And, in August, the Sun Sentinel discovered that an outside consultant had found serious failures in how the district—as well as other local agencies—had handled Nikolas Cruz. According to Cruz’s mother, he had suffered from autism, attention deficit hyperactivity disorder and obsessive-compulsive disorder. Under federal disability law, Cruz was supposed to have access to the most mainstream educational environment possible. After being sent to Cross Creek, a school for students with intensive behavioral issues, in middle school, he’d done well enough to be transitioned to MSD by 10th grade. However, when he was 18, district staff had incorrectly allowed him to forfeit his disability status in order to stay at MSD, even though he’d displayed disturbing signs of needing help, including bringing dead animals and bullets to school, cutting himself and discussing suicide attempts. In the eyes of the district, he was now a general education student and ultimately had to withdraw after failing classes. Days later, he bought the AR-15 he’d use to kill his classmates. When his mother later tried to re-enroll him in Cross Creek, the district failed to follow through.

Even MSD families who didn’t share Pollack’s politics, or his focus on PROMISE, began to join the calls for Runcie’s ouster. One of the most high-profile was Fred Guttenberg, whose 14-year-old daughter Jaime was Cruz’s second-to-last victim. Guttenberg had become a full-time advocate for gun control after Jaime’s death. He tweeted that Runcie had “lost the faith” of those he was supposed to lead and that the school board needed a “wholesale makeover.”

An already ugly race turned uglier. “Oust Runcie” bumper stickers, in MSD colors, proliferated around Parkland, although some critics referred to the superintendant as “Duncie.” On Twitter, Mendelson wrote that the election was “good versus evil” and would decide whether children “will return home safely each afternoon.” He hinted to me that Broward’s problems were partly caused by its mistaken focus on diversity. “If you were to look at the demographics of people who have been advanced into leadership roles in the past decade, as opposed to the general populace, you would see a vast difference, because they misinterpret what diversity means here,” he said. “I don’t know if I’m comfortable going further than that because I wouldn’t want the implications of that to be put in print with my name next to it.”

When early voting started in mid-August, Mendelson’s and Levinson’s volunteers set up camp across from each other at polling stations. Pollack was a daily fixture at one, often showing up with his dog. Ray Feis manned the table at another location daily with his younger sister. He’d been undone by Aaron’s death, friends said, and had quit his job as a manager at a pool repair company to focus on the campaign.

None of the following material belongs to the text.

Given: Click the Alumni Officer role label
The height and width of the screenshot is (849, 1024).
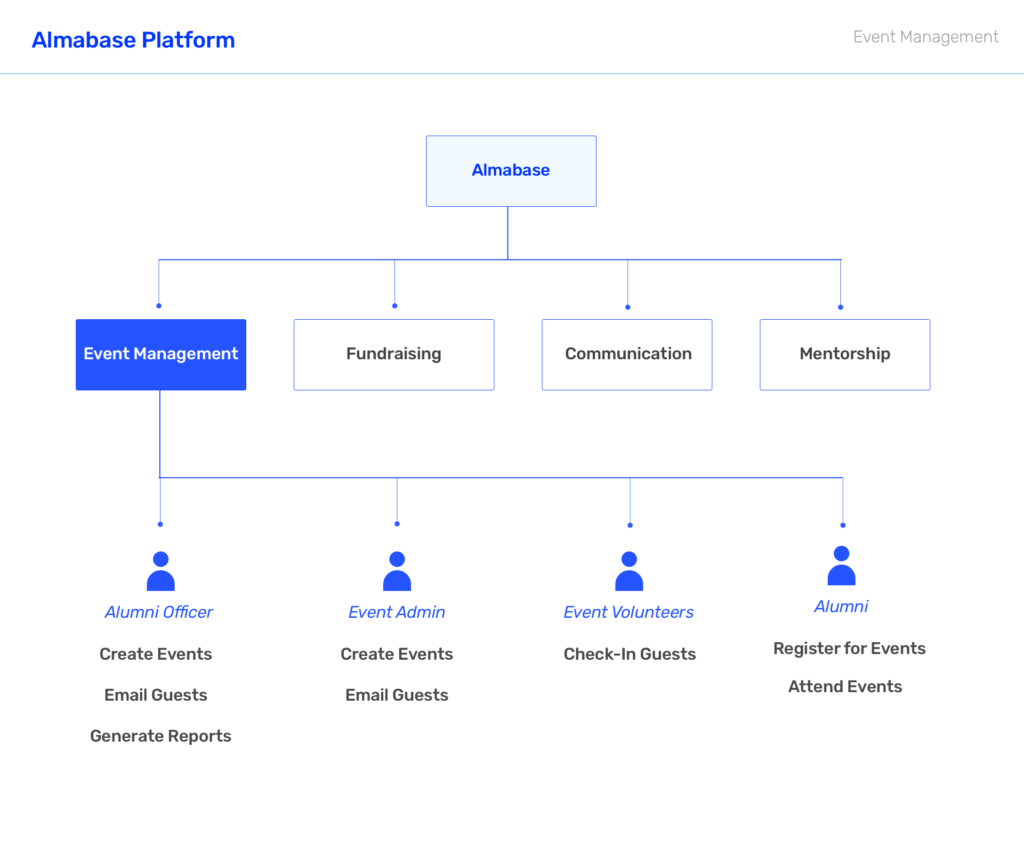Looking at the screenshot, I should (x=159, y=612).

Almost every day, the police were called to polling stations following accusations of harassment from both camps. Levinson said that Mendelson volunteers called her a murderer with blood on her hands. Ray Feis in turn claimed that when he introduced himself to Levinson’s husband, “he started cursing me out.” (Mendelson said, “I cannot speak to every polling site, but where I was located, this simply did not happen.” Levinson said on behalf of her husband, “He did not use any curse words. He wouldn’t shake his hand because of what they were saying about his wife all day.”)

One day, two deputies questioned Mendelson, responding to complaints that supporters had been heard screaming at voters, “You don’t care about my brother.”